* begin Article *

Come out, Lazar (Paul Spicer, the Chapel Choir of Selwyn College, Cambridge)

It is difficult to consider any Gospel story without bringing to our reading a whole repository of cultural baggage. But the first readers of this story in the Early Church also had their expectations, built up slowly but thoughtfully, with care and with dramatic intent.

The name Lazarus means ‘God helps,’ the Greek Λάζαρος (Lazaros) being derived from the Hebrew Eleazar, ‘God’s assistance,’ or: ‘God has helped.’ So, already the name of the principal character in the story introduces us to expectations of God’s actions, God’s deliverance.

Jesus tarries. He waits four days – like the children of Israel wait forty years in the wilderness before reaching the climax of their liberation.

But then this is an Exodus story. Lazarus is called forth with the word: Exo (ἔξω), and he goes out (ἐξῆλθεν, exelthen, verse 44). Exodus leads to true liberation, to the fulfilment of God’s promise. And so, when Christ commands the onlookers to ‘let him go!’ (verse 44), it has the same force as Moses telling Pharaoh: ‘Let my people go!’ (see Exodus 9: 1, &c).

Jesus tarries. He waits four days – like the forty days he spent in the wilderness. He resists the temptation to be merely a miracle worker, to put on a show, to convince by sleight of hand.

But when Christ calls for the rock to be rolled back, like the rock that is struck in the wilderness, new life comes forth.

And so this morning, I want to look at this Gospel story and to ask three questions:

1, What is unique about this story?

2, Why do we have this story at this time in Lent?

3, What does it say about Christ, and his call to us?

1, So, what is unique about this story?

This story is not in the other three Gospels. In the Gospel according to Saint John, the raising of Lazarus from the dead is the last – and the greatest – of the seven Signs performed by Christ.

This seventh Sign is the crowning miracle or Sign in Saint John’s Gospel, what John Marsh calls the crux interpretationis of the whole Gospel, for it reveals Christ as the giver of life, holding together his two natures, his humanity and his divinity.

And this reading also contains the fifth of the ‘I AM’ sayings: ‘I am the resurrection and the life. Those who believe in me, even though they die, will live’ (John 11: 25).

2, Then, why do we have this story at this time in Lent?

Next Saturday – the Saturday before Palm Sunday – is known in the Orthodox Church as Lazarus Saturday, with Lazarus Saturday and Palm Sunday marked as days of joy and triumph between the penitence of Great Lent and the mourning of Holy Week, but looking forward to Christ’s resurrection on Easter Day.

This Sign is the Sign that precipitates the death of Jesus, for this is the Sign that convinces the religious leaders in Jerusalem that they must get rid of Jesus.

* end Article *
* begin Material *

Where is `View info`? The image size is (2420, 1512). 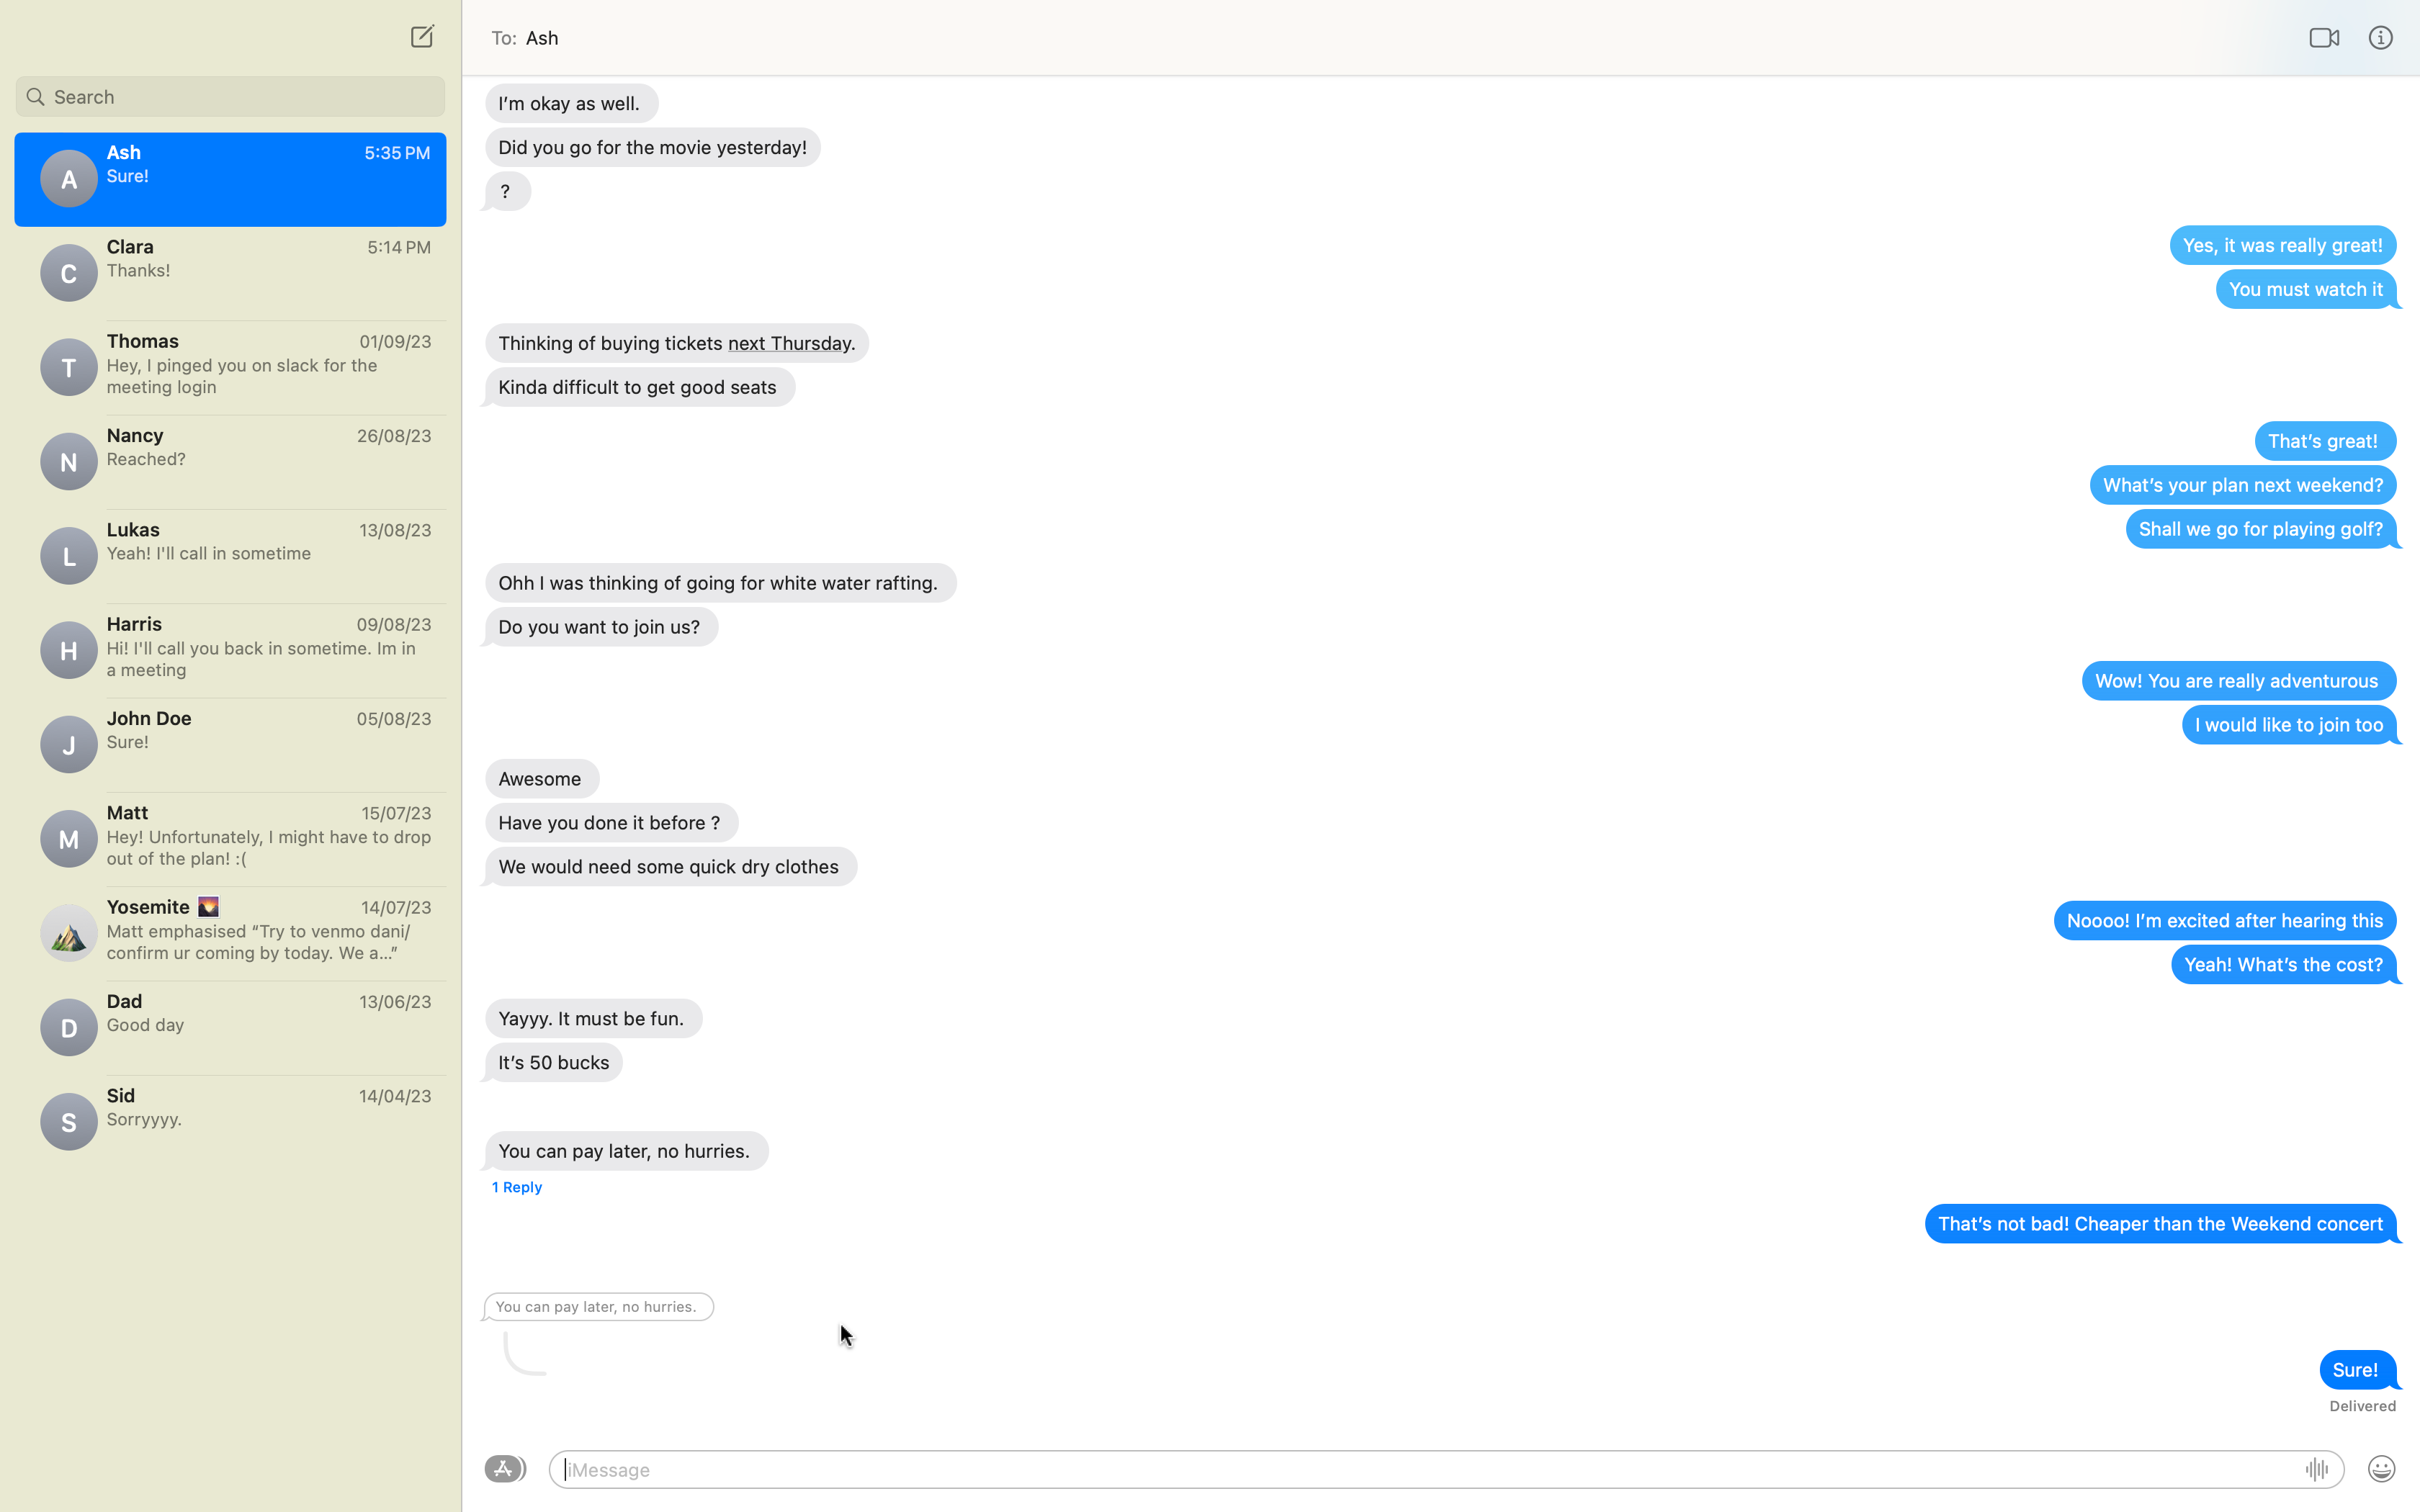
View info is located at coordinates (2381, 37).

* end Material *
* begin Material *

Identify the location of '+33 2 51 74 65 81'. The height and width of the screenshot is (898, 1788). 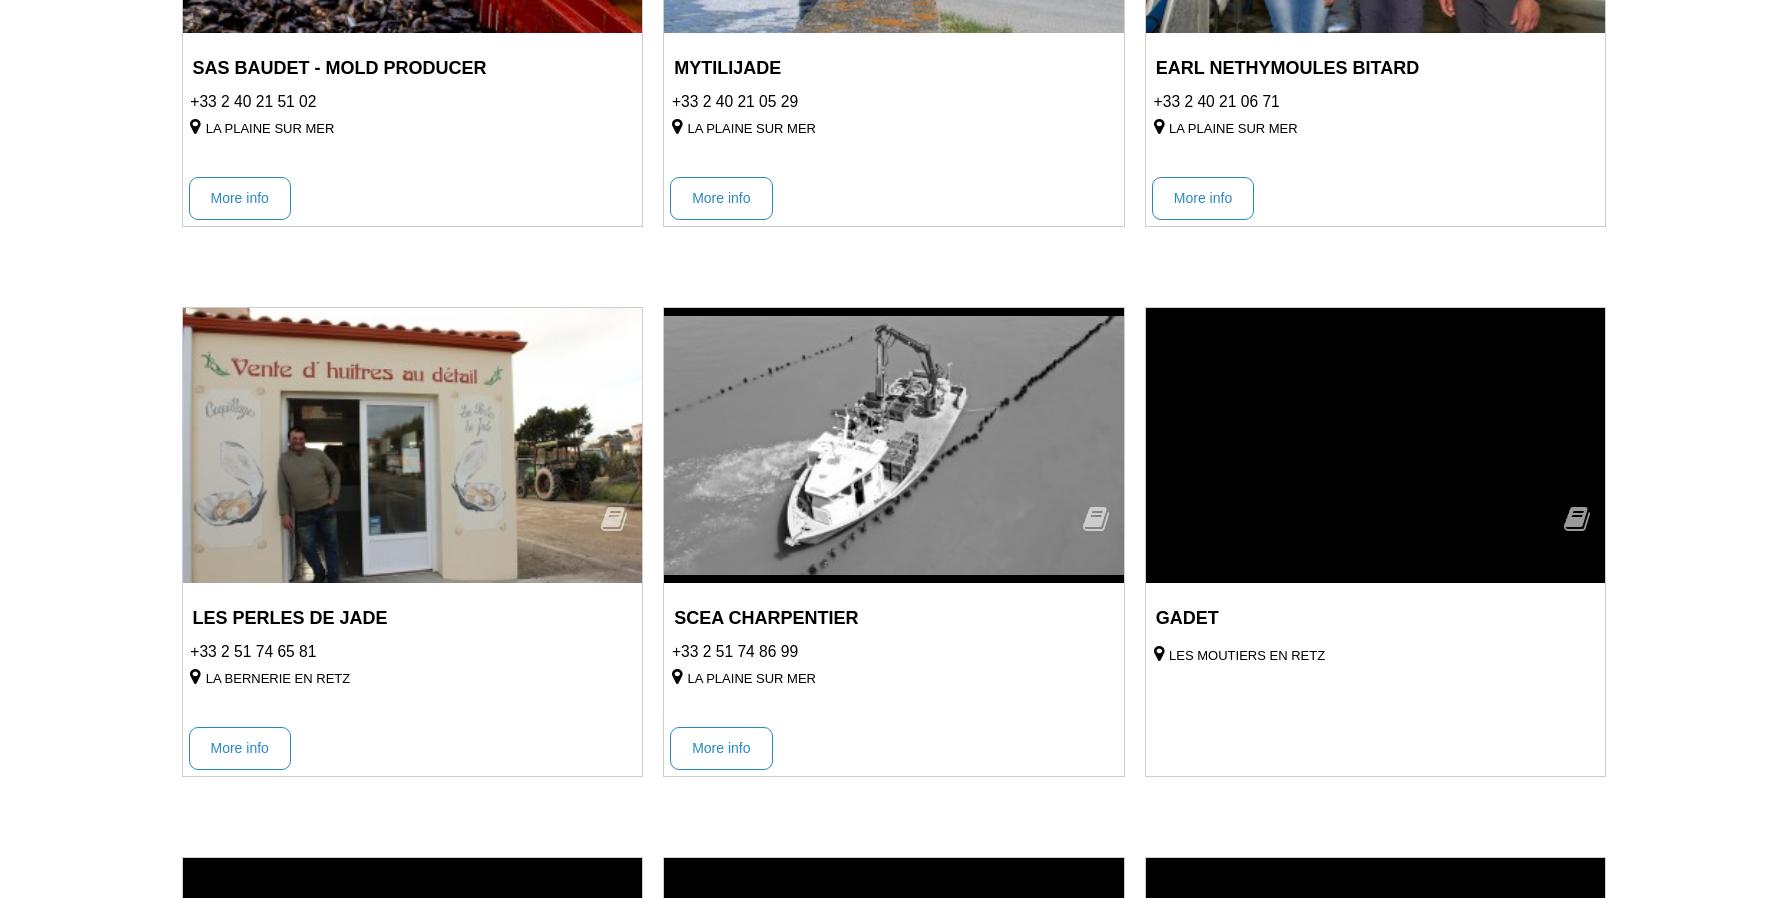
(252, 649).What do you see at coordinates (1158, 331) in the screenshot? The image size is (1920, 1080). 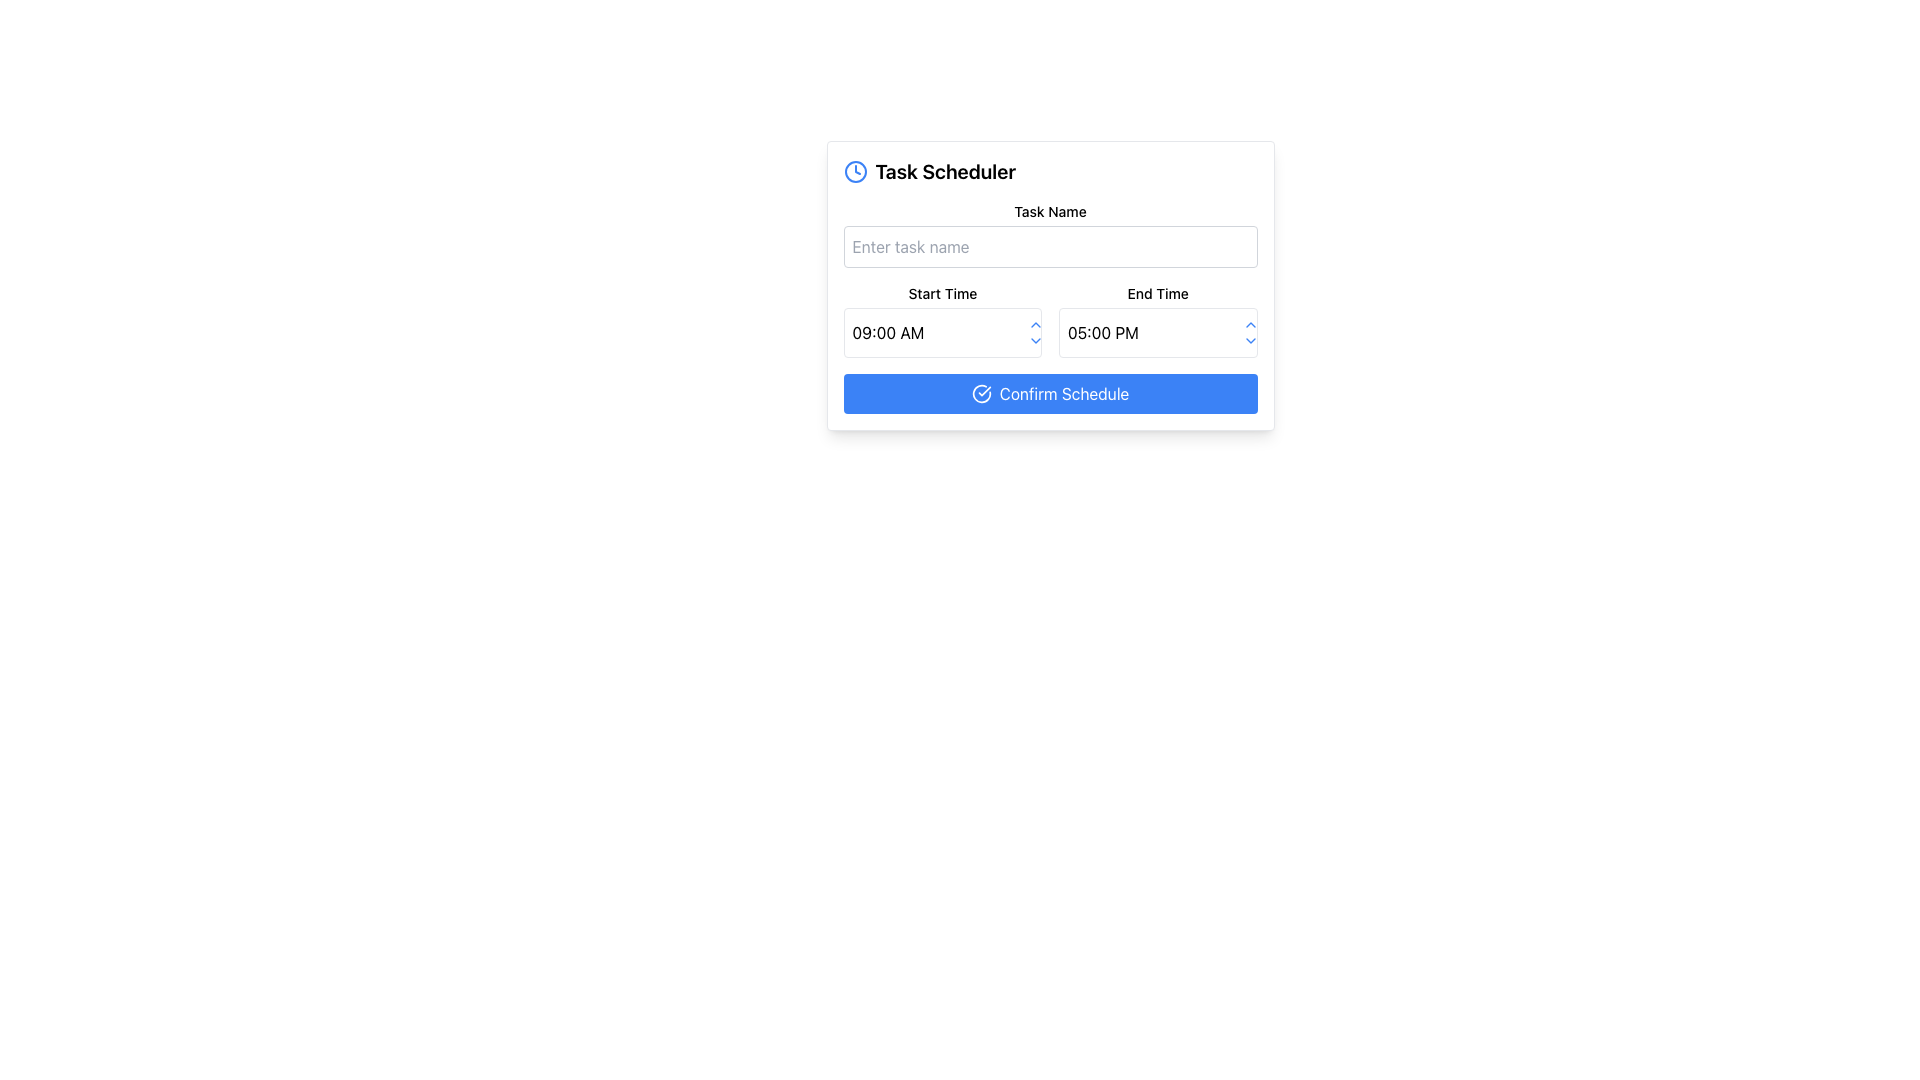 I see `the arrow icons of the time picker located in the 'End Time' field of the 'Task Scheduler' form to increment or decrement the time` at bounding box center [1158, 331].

* end Material *

Requests:
(1) From the sermon, quote the part that opens with the words containing "And so this" and closes with "So, what is unique about this story?".
(2) List the three questions the sermon says it will ask about the Gospel story.
(3) Decide whether each statement agrees with the sermon, and support each yes or no with the deciding words quoted from it:
(a) The raising of Lazarus appears in all four Gospels.
(b) The Orthodox Church calls the Saturday before Palm Sunday Lazarus Saturday.
(c) The reading contains the fifth of the "I AM" sayings.

Answers for the exercise:
(1)
And so this morning, I want to look at this Gospel story and to ask three questions:

1, What is unique about this story?

2, Why do we have this story at this time in Lent?

3, What does it say about Christ, and his call to us?

1, So, what is unique about this story?

(2)
1. What is unique about this story?
2. Why do we have this story at this time in Lent?
3. What does it say about Christ, and his call to us?

(3)
(a) No: "This story is not in the other three Gospels."
(b) Yes: "Next Saturday – the Saturday before Palm Sunday – is known in the Orthodox Church as Lazarus Saturday"
(c) Yes: "And this reading also contains the fifth of the ‘I AM’ sayings"